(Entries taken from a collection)
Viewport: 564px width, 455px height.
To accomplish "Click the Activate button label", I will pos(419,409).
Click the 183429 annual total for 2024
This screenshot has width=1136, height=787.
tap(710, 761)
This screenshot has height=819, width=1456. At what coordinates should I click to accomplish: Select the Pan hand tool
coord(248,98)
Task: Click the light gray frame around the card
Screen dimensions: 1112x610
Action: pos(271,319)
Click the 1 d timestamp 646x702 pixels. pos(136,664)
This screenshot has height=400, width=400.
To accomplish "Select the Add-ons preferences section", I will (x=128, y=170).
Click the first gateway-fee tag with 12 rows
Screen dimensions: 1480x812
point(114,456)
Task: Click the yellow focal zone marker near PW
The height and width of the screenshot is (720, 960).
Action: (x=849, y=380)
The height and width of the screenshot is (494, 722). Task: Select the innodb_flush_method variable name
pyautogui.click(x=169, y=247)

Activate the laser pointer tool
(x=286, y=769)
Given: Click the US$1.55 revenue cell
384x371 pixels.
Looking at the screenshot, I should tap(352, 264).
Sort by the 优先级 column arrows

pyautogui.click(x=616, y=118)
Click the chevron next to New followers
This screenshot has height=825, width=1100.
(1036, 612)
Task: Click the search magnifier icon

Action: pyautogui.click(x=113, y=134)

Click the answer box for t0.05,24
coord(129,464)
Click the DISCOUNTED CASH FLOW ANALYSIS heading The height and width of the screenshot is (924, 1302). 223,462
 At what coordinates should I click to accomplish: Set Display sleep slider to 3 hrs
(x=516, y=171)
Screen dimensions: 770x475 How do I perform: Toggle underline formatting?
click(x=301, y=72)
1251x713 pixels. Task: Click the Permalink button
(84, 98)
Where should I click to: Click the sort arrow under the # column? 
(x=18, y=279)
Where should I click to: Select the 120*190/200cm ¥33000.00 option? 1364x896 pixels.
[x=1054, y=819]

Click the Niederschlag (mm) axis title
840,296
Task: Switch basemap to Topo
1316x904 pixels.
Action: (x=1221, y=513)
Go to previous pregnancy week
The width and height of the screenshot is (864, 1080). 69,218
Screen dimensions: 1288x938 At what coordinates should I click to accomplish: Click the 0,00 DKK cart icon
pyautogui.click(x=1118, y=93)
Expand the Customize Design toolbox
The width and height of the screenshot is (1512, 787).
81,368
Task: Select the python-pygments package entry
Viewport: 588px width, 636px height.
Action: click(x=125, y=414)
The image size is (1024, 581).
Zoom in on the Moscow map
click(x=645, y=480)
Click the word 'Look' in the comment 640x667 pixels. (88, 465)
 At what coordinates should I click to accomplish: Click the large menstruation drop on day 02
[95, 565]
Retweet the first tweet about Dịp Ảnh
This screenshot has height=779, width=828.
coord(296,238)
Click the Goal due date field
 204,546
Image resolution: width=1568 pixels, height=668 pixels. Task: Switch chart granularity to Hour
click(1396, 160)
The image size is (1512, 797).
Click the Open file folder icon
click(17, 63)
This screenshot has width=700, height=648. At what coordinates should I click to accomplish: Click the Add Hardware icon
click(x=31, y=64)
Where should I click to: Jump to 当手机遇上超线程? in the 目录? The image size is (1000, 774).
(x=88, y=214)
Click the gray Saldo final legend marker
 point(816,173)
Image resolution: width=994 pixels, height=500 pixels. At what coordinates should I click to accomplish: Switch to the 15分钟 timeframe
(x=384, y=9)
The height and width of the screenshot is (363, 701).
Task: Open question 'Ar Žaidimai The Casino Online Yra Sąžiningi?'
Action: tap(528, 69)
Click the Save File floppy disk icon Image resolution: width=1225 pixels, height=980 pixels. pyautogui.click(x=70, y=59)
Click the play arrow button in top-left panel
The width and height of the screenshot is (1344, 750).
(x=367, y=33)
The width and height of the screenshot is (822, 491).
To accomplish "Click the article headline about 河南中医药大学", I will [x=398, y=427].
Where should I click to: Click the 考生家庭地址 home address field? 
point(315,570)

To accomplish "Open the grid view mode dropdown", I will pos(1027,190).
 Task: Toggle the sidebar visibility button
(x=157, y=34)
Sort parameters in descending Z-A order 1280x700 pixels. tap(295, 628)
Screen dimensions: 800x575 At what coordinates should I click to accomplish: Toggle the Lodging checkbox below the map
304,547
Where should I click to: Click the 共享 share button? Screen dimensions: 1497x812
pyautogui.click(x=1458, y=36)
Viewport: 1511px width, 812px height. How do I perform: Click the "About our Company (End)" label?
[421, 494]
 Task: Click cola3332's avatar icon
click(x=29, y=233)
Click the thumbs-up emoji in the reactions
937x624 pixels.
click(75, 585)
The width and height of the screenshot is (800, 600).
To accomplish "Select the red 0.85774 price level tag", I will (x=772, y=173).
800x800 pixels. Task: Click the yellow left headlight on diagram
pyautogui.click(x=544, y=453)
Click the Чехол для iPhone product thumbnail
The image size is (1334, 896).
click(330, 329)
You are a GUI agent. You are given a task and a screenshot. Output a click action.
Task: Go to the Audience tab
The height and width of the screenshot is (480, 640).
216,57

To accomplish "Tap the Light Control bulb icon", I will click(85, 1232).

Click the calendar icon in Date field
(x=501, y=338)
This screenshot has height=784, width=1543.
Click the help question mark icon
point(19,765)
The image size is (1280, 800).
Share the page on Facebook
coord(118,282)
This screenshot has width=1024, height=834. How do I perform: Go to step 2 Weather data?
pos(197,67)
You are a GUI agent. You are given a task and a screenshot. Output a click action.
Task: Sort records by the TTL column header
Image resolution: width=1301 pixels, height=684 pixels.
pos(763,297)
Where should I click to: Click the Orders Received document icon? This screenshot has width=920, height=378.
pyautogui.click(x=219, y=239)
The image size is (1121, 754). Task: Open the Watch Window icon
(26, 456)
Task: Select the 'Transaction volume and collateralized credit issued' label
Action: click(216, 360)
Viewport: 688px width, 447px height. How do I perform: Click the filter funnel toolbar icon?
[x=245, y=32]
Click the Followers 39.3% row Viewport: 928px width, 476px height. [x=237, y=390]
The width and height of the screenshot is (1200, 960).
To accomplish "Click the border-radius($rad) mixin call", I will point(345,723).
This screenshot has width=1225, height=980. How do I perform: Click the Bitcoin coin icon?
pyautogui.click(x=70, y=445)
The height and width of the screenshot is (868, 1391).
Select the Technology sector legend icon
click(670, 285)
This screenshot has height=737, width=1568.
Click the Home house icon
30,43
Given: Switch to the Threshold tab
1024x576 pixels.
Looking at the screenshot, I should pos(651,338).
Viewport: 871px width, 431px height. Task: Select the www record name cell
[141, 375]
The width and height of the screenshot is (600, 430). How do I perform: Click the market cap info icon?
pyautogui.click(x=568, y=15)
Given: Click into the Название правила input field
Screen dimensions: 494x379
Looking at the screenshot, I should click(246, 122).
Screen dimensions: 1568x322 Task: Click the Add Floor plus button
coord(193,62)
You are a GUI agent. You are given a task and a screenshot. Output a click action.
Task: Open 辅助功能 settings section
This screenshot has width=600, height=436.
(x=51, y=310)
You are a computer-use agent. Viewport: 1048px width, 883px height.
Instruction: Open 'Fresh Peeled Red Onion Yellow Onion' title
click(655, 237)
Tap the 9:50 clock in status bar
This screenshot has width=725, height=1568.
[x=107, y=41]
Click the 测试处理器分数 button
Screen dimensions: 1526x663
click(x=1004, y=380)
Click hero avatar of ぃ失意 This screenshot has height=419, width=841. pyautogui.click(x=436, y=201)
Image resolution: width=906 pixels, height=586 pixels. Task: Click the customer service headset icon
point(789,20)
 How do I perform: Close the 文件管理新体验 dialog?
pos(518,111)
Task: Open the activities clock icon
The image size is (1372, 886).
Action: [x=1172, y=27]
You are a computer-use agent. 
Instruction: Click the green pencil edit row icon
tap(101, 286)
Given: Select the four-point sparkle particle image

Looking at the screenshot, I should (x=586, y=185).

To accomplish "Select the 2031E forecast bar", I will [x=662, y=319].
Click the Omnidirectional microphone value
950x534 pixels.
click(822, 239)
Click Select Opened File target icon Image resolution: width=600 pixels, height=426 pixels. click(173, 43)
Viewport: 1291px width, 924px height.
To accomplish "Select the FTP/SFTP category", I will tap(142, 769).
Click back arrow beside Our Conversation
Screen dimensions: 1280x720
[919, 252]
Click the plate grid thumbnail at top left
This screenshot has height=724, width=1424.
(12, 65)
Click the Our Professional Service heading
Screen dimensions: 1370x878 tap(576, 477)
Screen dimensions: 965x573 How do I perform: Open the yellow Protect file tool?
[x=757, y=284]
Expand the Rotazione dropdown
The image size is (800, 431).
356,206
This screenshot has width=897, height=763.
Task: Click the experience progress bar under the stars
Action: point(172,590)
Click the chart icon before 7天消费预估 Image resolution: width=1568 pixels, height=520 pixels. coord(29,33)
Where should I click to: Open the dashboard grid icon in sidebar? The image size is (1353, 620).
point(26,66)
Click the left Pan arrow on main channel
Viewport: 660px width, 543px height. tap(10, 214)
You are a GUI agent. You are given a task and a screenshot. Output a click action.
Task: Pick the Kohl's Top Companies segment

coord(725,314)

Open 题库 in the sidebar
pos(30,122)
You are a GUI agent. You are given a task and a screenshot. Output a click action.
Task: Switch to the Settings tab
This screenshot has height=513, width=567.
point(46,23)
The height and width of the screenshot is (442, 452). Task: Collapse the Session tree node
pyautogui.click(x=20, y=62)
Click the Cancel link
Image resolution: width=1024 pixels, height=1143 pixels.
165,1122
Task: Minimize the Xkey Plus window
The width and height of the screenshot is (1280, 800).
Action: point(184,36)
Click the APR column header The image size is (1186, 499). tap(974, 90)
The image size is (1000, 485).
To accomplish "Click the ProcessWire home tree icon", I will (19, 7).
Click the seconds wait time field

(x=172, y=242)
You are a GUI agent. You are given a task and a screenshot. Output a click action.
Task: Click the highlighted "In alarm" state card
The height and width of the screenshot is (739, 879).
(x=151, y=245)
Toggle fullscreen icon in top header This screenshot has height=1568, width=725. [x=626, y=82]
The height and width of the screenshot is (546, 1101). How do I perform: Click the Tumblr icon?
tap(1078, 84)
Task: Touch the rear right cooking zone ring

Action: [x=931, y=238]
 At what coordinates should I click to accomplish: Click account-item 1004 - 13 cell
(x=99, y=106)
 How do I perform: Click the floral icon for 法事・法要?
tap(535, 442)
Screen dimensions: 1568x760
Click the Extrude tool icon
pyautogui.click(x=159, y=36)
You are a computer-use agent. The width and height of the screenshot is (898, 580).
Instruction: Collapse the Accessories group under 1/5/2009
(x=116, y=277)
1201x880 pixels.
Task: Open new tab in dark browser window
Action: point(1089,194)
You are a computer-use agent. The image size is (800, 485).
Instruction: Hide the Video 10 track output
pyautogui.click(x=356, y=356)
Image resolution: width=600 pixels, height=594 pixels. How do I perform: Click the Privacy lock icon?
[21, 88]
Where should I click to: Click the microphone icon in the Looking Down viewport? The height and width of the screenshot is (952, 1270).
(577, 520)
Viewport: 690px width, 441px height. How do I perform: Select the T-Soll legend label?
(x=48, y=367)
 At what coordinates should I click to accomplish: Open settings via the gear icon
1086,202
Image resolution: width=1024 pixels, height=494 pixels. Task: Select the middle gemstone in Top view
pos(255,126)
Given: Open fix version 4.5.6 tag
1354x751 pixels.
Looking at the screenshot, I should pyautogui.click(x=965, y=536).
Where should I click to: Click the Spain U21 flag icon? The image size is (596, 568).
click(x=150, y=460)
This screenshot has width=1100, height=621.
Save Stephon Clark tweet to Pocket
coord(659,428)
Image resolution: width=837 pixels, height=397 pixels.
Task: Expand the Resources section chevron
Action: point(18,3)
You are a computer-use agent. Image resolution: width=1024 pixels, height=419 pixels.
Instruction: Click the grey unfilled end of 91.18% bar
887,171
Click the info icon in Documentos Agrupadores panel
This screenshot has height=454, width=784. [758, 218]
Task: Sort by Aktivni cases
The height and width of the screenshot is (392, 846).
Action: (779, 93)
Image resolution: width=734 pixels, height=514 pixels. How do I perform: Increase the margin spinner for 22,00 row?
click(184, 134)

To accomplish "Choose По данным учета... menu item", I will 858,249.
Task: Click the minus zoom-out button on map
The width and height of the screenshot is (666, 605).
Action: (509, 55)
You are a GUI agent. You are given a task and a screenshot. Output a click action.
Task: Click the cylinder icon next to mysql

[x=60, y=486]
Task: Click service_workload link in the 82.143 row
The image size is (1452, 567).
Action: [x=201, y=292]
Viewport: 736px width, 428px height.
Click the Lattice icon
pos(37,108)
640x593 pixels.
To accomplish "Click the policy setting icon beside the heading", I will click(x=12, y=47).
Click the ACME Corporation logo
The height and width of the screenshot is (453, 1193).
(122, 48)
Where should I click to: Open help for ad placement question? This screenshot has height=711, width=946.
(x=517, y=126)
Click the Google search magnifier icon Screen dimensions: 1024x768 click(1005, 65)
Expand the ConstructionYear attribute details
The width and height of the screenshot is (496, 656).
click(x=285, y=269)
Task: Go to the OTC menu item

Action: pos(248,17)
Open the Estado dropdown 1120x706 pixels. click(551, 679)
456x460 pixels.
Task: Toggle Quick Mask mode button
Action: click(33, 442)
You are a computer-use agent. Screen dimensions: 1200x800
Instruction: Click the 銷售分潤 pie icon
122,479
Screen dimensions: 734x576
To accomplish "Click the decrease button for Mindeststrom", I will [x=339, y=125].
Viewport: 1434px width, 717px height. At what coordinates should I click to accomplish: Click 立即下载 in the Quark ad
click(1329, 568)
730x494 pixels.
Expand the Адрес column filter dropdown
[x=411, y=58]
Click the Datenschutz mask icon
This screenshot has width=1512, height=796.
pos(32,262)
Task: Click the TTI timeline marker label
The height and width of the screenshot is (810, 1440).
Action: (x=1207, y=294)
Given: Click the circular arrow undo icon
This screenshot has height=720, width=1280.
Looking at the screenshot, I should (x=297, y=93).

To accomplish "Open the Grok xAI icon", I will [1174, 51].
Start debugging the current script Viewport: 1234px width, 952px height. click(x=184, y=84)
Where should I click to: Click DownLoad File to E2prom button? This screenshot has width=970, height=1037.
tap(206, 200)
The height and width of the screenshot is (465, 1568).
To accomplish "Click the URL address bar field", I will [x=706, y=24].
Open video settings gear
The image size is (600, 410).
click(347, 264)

(Aim of the task)
Word for word, retype the lines from the one containing "This screenshot has height=720, width=1280." through the final line of the data, including both ends and nothing more.

(Written response)
This screenshot has height=720, width=1280.
Looking at the screenshot, I should (x=297, y=93).

To accomplish "Open the Grok xAI icon", I will [1174, 51].
Start debugging the current script Viewport: 1234px width, 952px height. click(x=184, y=84)
Where should I click to: Click DownLoad File to E2prom button? This screenshot has width=970, height=1037.
tap(206, 200)
The height and width of the screenshot is (465, 1568).
To accomplish "Click the URL address bar field", I will [x=706, y=24].
Open video settings gear
The image size is (600, 410).
click(347, 264)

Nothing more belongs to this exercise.